Peneliti terorisme dan intelijen, Ridlwan Habib menyarankan Badan Keamanan Laut (Bakamla) RI perlu menempatkan pasukan bersenjata di dalam kapal dagang itu. Ini untuk mencegah perompakan kapal.
"Pasukan Filipina di laut tidak ada, semacam coast guard juga tidak ada saat peristiwa terjadi. Ini membuktikan Filipina kurang serius mengamankan jalur perairannya," kata Ridlwan kepada suara.com, Selasa (19/4/2016).

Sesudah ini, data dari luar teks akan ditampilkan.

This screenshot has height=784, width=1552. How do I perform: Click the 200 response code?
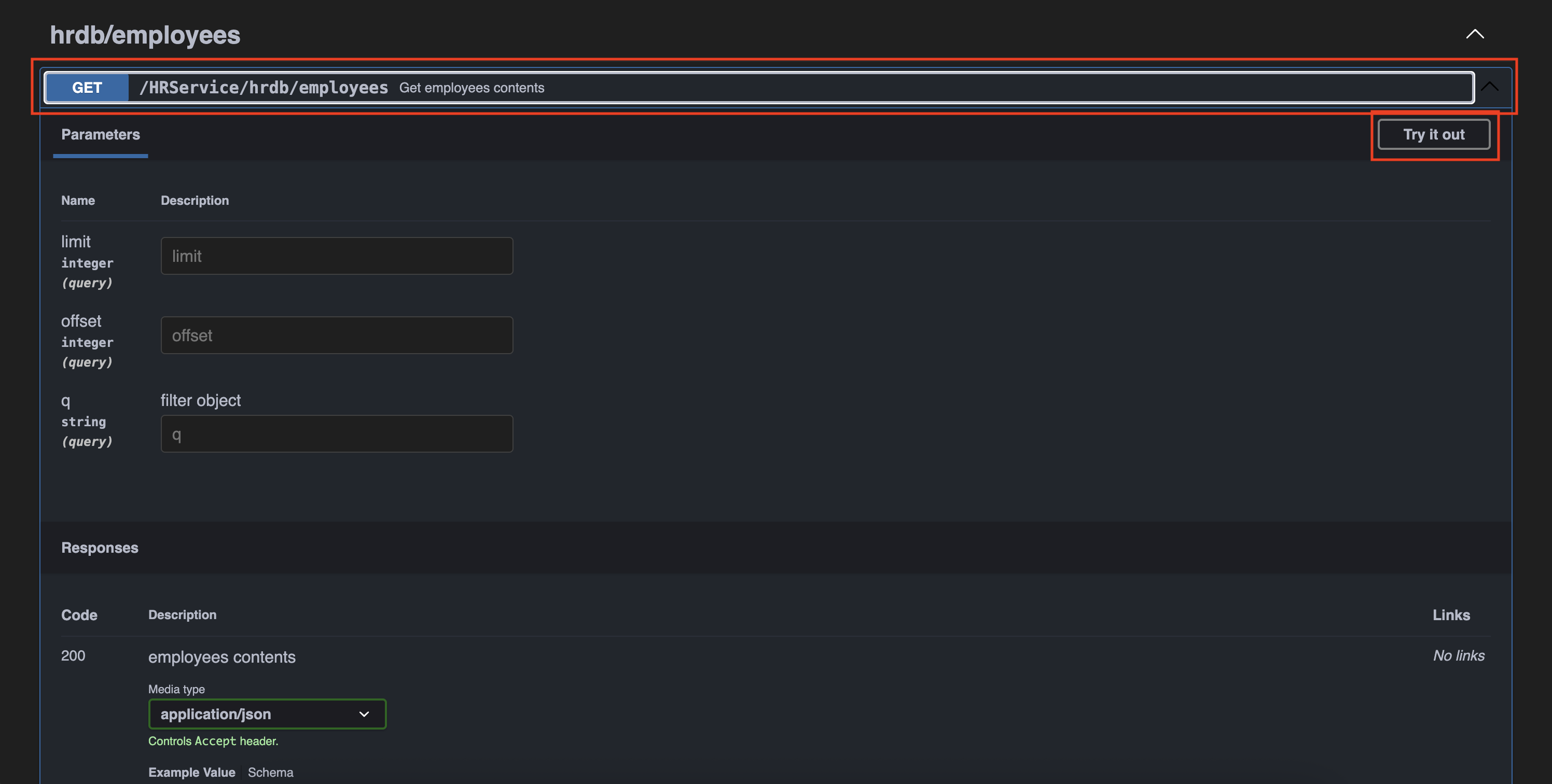[x=73, y=656]
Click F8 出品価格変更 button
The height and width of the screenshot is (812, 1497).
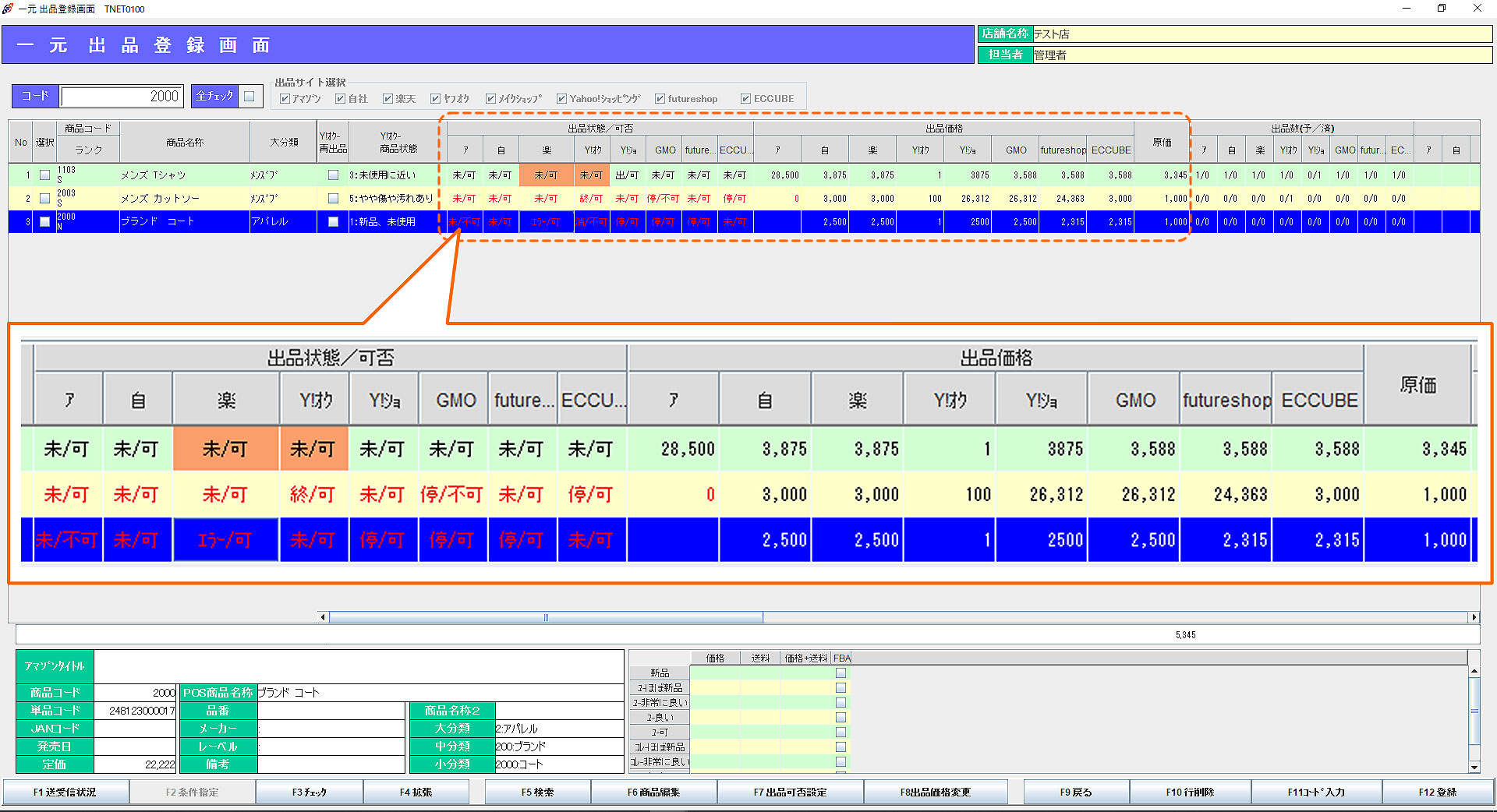click(935, 792)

Baru-baru ini kapal dagang Indonesia dirompak oleh kelompok Abu Sayyaf di perairan Filipina. Sebanyak empat anak buah kapal TB Henry diculik kelompok bersenjata di laut perbatasan Malaysia dengan pulau Tawi Tawi Filipina. Satu ABK bahkan tertembak dan dalam keadaan kritis. Kasus ini menimbulkan keresahan di dunia pelayaran.
“Kapal takut berlayar ke Filipina, akibatnya mengganggu proses perdagangan antar dua negara,” ujar Ridlwan.
“Perlu ada pengawalan khusus yang tertutup, supaya perdagangan di laut kita tidak terganggu. Karena itu, untuk mengurangi resiko, bisa ditempatkan petugas bersenjata khusus di kapal-kapal dagang sebagai antisipasi agar tidak terulang lagi,” tambahnya.
Penyanderaan kedua ini membuat total ada 14 WNI yang sekarang ditawan oleh kelompok bersenjata yang berafiliasi dengan Abu sayyaf. Ridlwan meyakini pemerintah sudah punya cara untuk membebaskan mereka.
“Harus dibedakan antara tugas membebaskan sandera dan tugas antisipasi supaya tidak ada lagi penyanderaan,” katanya.
Pada bulan April – Agustus , perairan Filipina Selatan cenderung tenang dan tidak berombak. Karena itu, para bajak laut dan penculik bisa beraksi dengan modal kapal-kapal speedboat kecil maupun kapal-kapal kayu tradisional.
“Kita berharap tidak ada kasus yang ketiga, cukup dua kali dan mereka harus segera dibebaskan,” tutupnya.